Rolle des Innovators
Wer sollte nun der Innovator im Unternehmen sein - Geschäftsbereichsverantwortliche oder der CIO? Die einfache Antwort: Das ist eigentlich gleichgültig, denn beide können die Treiberrolle übernehmen. Wichtig ist nur, dass dies klar definiert ist und konsequent gelebt wird. Wer gibt die Ziele und Prioritäten vor? Wer treibt den Prozess von der grundsätzlichen Entscheidung über die Entwicklung von Prototypen bis zur Implementierung?
Nehmen wir das Beispiel eines Unternehmens aus dem Bereich der Personenbeförderung. Es hat das Ziel, einen elektronischen Fahrschein zu entwickeln, der auch auf dem Mobiltelefon abgerufen werden kann. Dabei können unterschiedliche Aspekte im Vordergrund stehen: mehr Prozesseffizienz und damit Kostensenkung oder Kundenwachstum. Treibt die IT-Seite diese Innovation, wird sie die technische Entwicklung analysieren - etwa Innovationen bei der Mobilität, Ablösung zunächst von Papier, dann von fixen Geräten, gewachsene Sicherheitskonzepte etc. - dann die möglichen Optionen entwickeln und zur Entscheidung treiben: neue Angebote an Kunden, deren Aufwand, die dazu notwendigen Veränderungen bei den Geschäftsprozessen etc.
Erschließung neuer Kundengruppen
Ist hingegen die Business-Seite der Innovationstreiber, wird sie zunächst ihre Ziele vorgeben - etwa kürzere Laufzeiten, kostengünstigere Ticket-Erstellung oder auch Erschließung neuer Kundengruppen - und dann entsprechende Prozesse und Technologien einfordern.
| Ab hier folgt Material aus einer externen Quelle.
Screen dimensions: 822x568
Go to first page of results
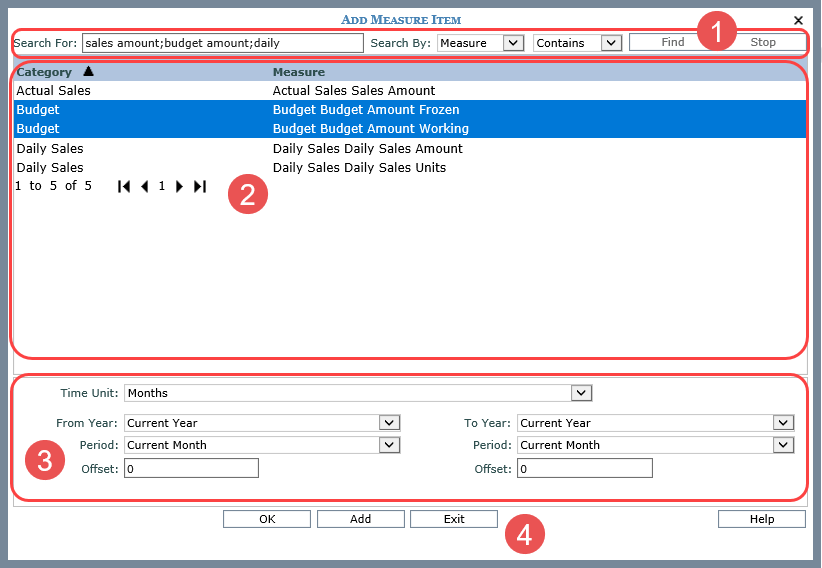(x=124, y=186)
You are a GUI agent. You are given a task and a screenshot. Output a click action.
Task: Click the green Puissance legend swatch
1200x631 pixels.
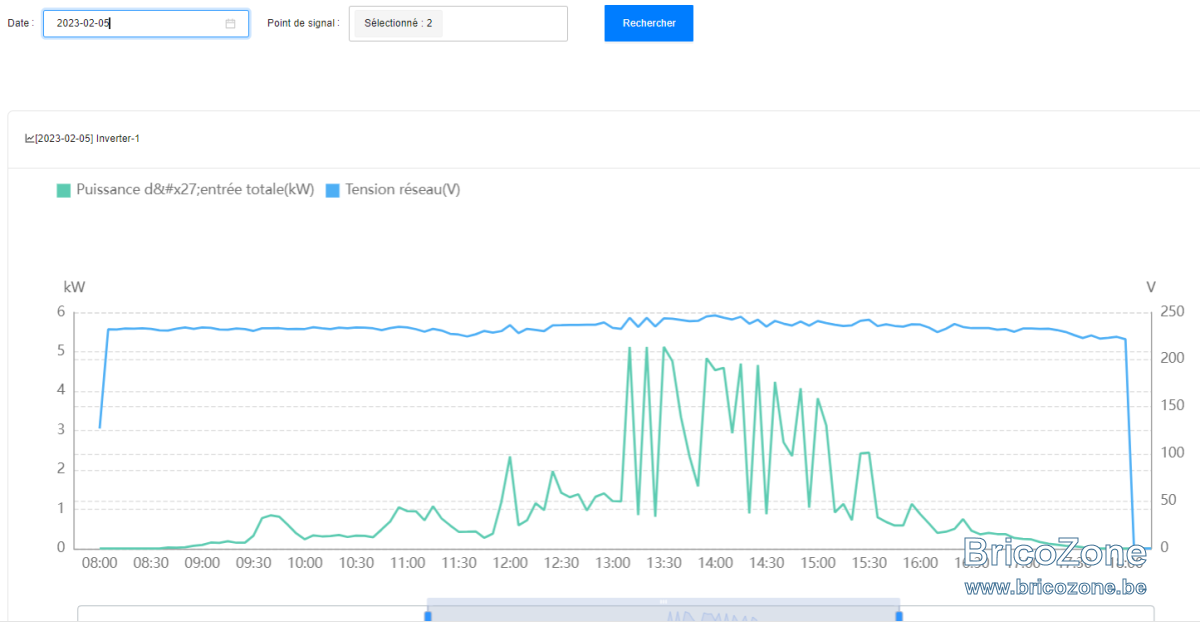(64, 190)
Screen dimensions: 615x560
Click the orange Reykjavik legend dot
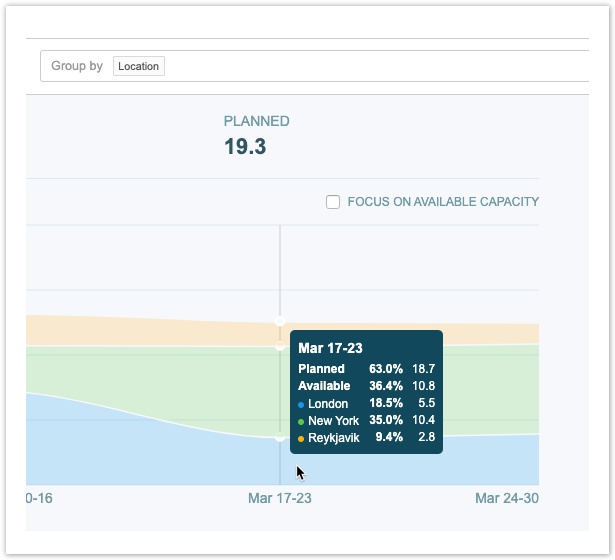click(302, 438)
Ist nun der CIO der Innovationstreiber, dann muss er im Unternehmen auch eine entscheidende Rolle einnehmen, nicht nur eine dienende. Kundenbefragungen zeigen, dass die Business-Seite von der IT mehr Innovationen (vor allem bei den Prozessen) und eine zügige Umsetzung von Ideen in Lösungen erwartet. Allerdings werden dann der IT die notwendigen Kompetenzen oft nicht eingeräumt. Übernimmt also der CIO die Rolle des Innovators, muss das Business dies akzeptieren, ihn in die Geschäftsprozesse einbeziehen und ihm den notwendigen Durchgriff und entsprechende Ressourcen einräumen. Kurz: Der CIO muss im Unternehmen die Position erhalten, um die Business-Seite zu verändern.
Jörg Hild ist Geschäftsführer der Compass Deutschland GmbH.